LINA BO BARDI: THE POETRY OF CONCRETE by Lina Bo Bardi
ブラジルの歴史において最も重要な建築家の一人であるイタリア人建築家、リナ・ボ・バルディ(Lina Bo Bardi)の作品集。ベルリンの「チョーバン財団建築ドローイング美術館(Tchoban Foundation Museum for Architectural Drawing)」で開催された展覧会に伴い刊行された。
本展では作者のドローイング作品40点が展覧されており、ヨーロッパでこのように一堂に会するのは初の試みであった。作品は、「サンパウロ美術館(Museu de Arte de São Paulo)」創設者・ディレクターであった作者の夫ピエトロ・マリア・バルディ(Pietro Maria Bardi)と共に作者が作った機関「Instituto Bardi」の所蔵品であり、作者の自邸である「ガラスの家(Casa de Vidro)」をはじめ、「Solar do Unhão」、「サンパウロ美術館」、「テアトロ・オフィシナ(Teatro Oficina)」、「セスキ・ポンペイヤ文化センター(SESC Pompeia)」「Casa do Benin(カサ・ド・ベニン)」など6つの実現したプロジェクトのスケッチやデザイン画である。
展覧会と本書には、ドローイングだけでなく写真も収録しており、過去数十年にわたり作者と建築におけるモダニズムの研究に尽くしてきたヴェロニカ・ケルンドルファー(Veronika Kellndorfer)によって撮影されたものである。

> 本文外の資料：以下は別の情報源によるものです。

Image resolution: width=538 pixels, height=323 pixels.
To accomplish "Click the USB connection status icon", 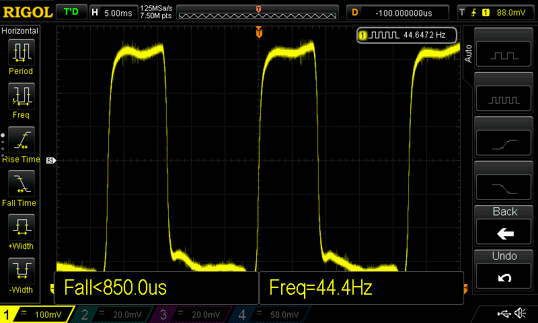I will pyautogui.click(x=503, y=314).
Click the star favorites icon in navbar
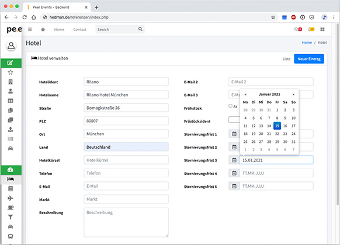This screenshot has width=340, height=245. [43, 29]
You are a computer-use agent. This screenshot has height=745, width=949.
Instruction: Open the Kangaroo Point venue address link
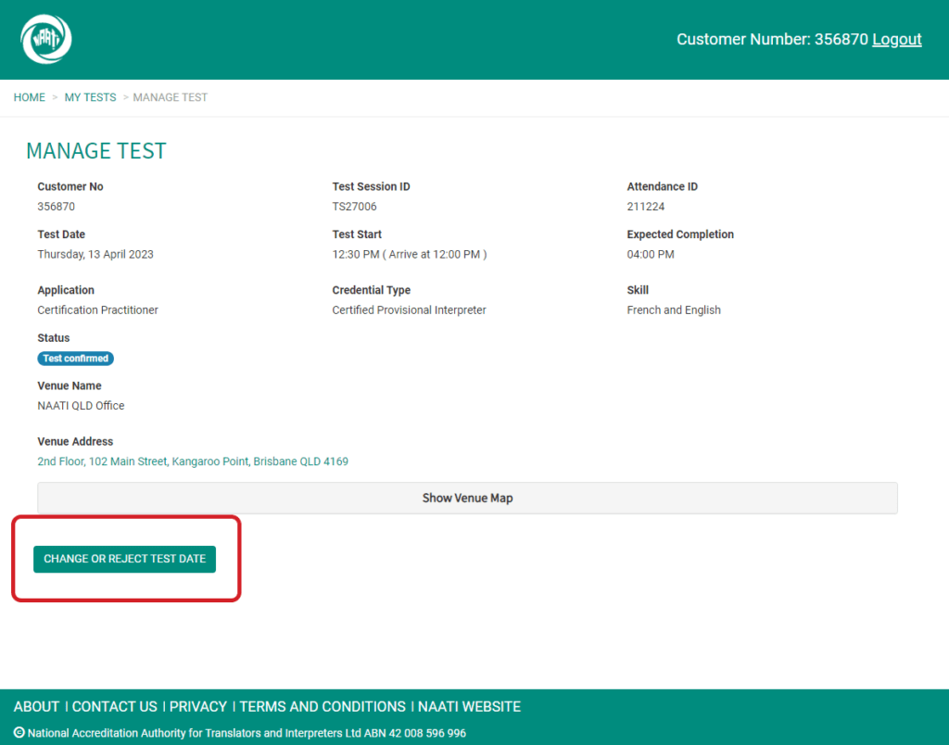[193, 461]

作者は、詩的で遊び心溢れるカジュアルなスタイルをもって、建築物を総合的な芸術作品として捉える独自の視点をドローイングで描き、そこに自身のアイデアを落とし込んだ。ガラスやコンクリートといった革新的な建築資材をしばしば用いており、この二つは構造的に対照的であるにもかかわらず、作者の手にかかると印象的な調和を作品の中に生み、ブラジル・モダニズムにおいて不可欠な組み合わせとして確立した。